Jasculca Terman has become something of a family business. Two of Jasculca’s four children, Lauren Foley who stage managed Emanuel’s mayoral inauguration and Andrew Jasculca currently work at the firm. The other two kids are also in the PR business. Daughter Aimee lives in New York and has done press advance work for both Bill Clinton and for President Barack Obama. Son Chris, who used to work for Jasculca Terman managing special events, now is the Director of Policy, Planning and Communications at Oak Park Elementary School District 97.

Jasculca, despite four back surgeries, has no plans to retire. 

“I’m a very hands on person,” Jasculca says. “I’m involved in strategy and implementation.”

Jasculca is the go to guy in Chicago if you have a PR problem, especially if it involves public affairs.

“I’m probably the only Democratic, political PR advance operative in the city who hasn’t worked for him,” says Kitty Kurth who has done advance work for Vice President Joe Biden and Michael Dukakis and is the co-owner of a public relations firm in Chicago. “Everybody has worked for him and everybody should.
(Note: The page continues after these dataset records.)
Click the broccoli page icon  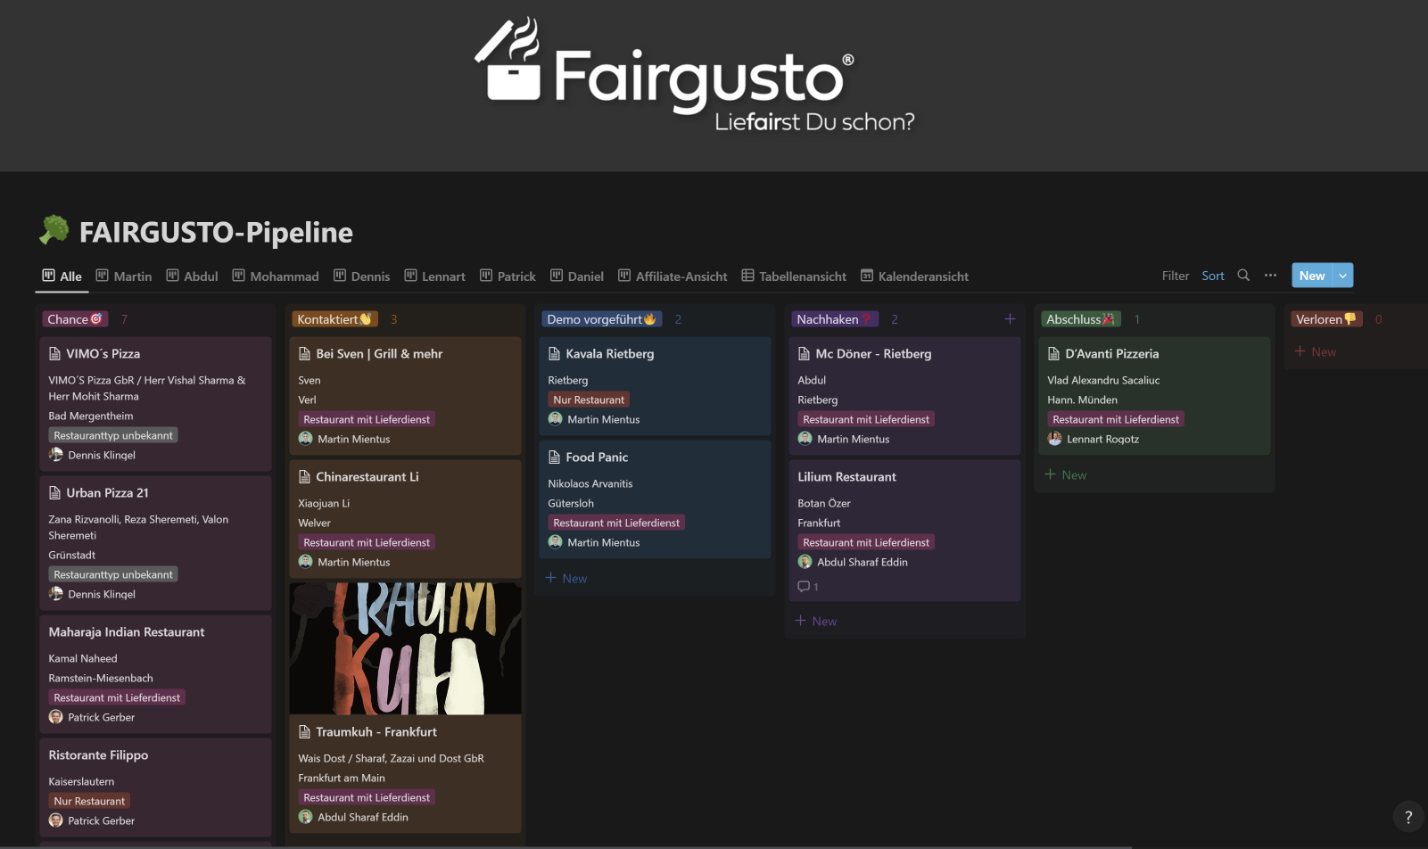point(54,231)
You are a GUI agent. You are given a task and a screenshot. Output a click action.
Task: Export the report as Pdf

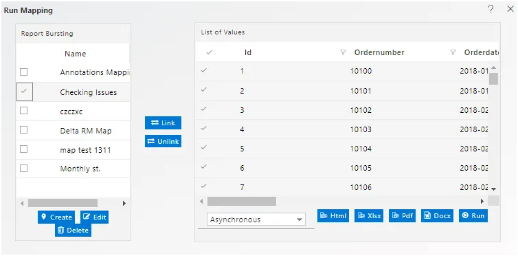coord(402,215)
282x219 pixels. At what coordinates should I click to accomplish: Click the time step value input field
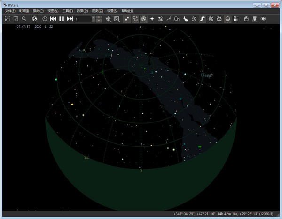(x=83, y=19)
He’s set up a great PR shop, a great place to train young public relations people, young Democrats.”

Jasculca was recently hired as a spokesman and communications consultant for the Chicago Area Project which has been under scrutiny for how it distributed $4.3 million in state anti-crime funds.

Jasculca still lives in that same River Forest home he bought in 1975 and has no plans to move.

Only now he lives there alone. Judy died a few years ago. 

“When my wife passed away from ovarian cancer in 2010 three presidents called,” Jasculca said. “President and Mrs. Carter called, Bill and Hillary called and President Obama called.”

Judy played a large role at Jasculca Terman and completely remodeled their home on Franklin Avenue that needed a lot or work when they bought it.

Jasculca just wishes that Judy could be here to share tonight’s special moment with him when he receives the Lifetime Achievement Award.

“I’m sorry that Judy is not here to see it because she played a tremendous role in getting us going,” Jasculca said.